(Your objective): Return the entries below word for word, starting at the line that contains "Given: Click the" and ending at the line that contains "Looking at the". Leave the pictures out of your answer.
=== Material for the task ===
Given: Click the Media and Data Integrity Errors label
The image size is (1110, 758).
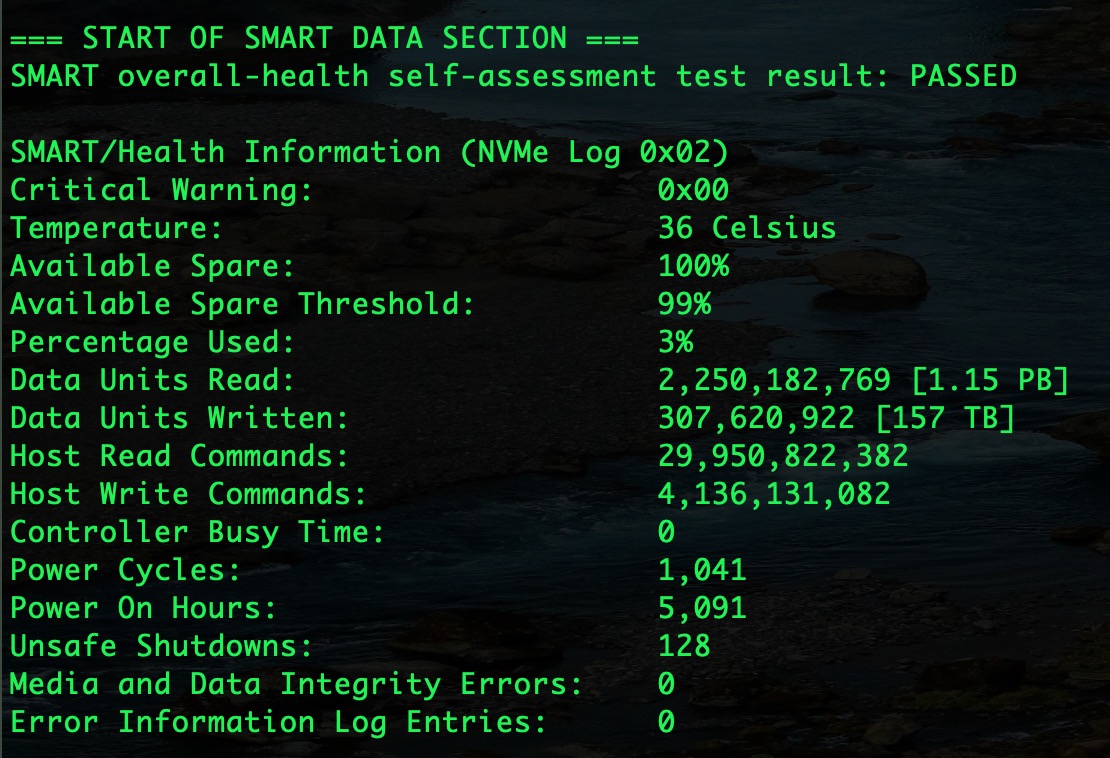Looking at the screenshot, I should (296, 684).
===
=== Material for the task ===
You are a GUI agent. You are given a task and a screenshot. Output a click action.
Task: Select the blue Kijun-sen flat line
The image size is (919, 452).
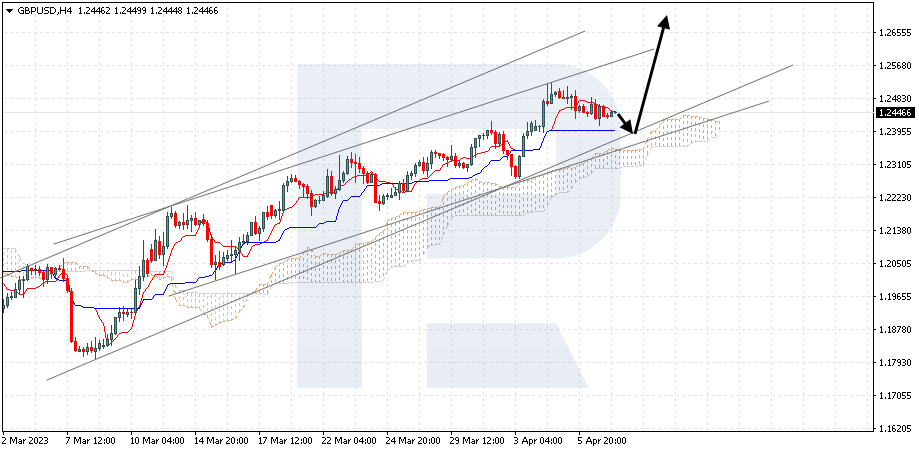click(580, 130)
===
(Exercise result):
Given: Click the Media and Data Integrity Errors label
The image size is (1110, 758).
Looking at the screenshot, I should (296, 684).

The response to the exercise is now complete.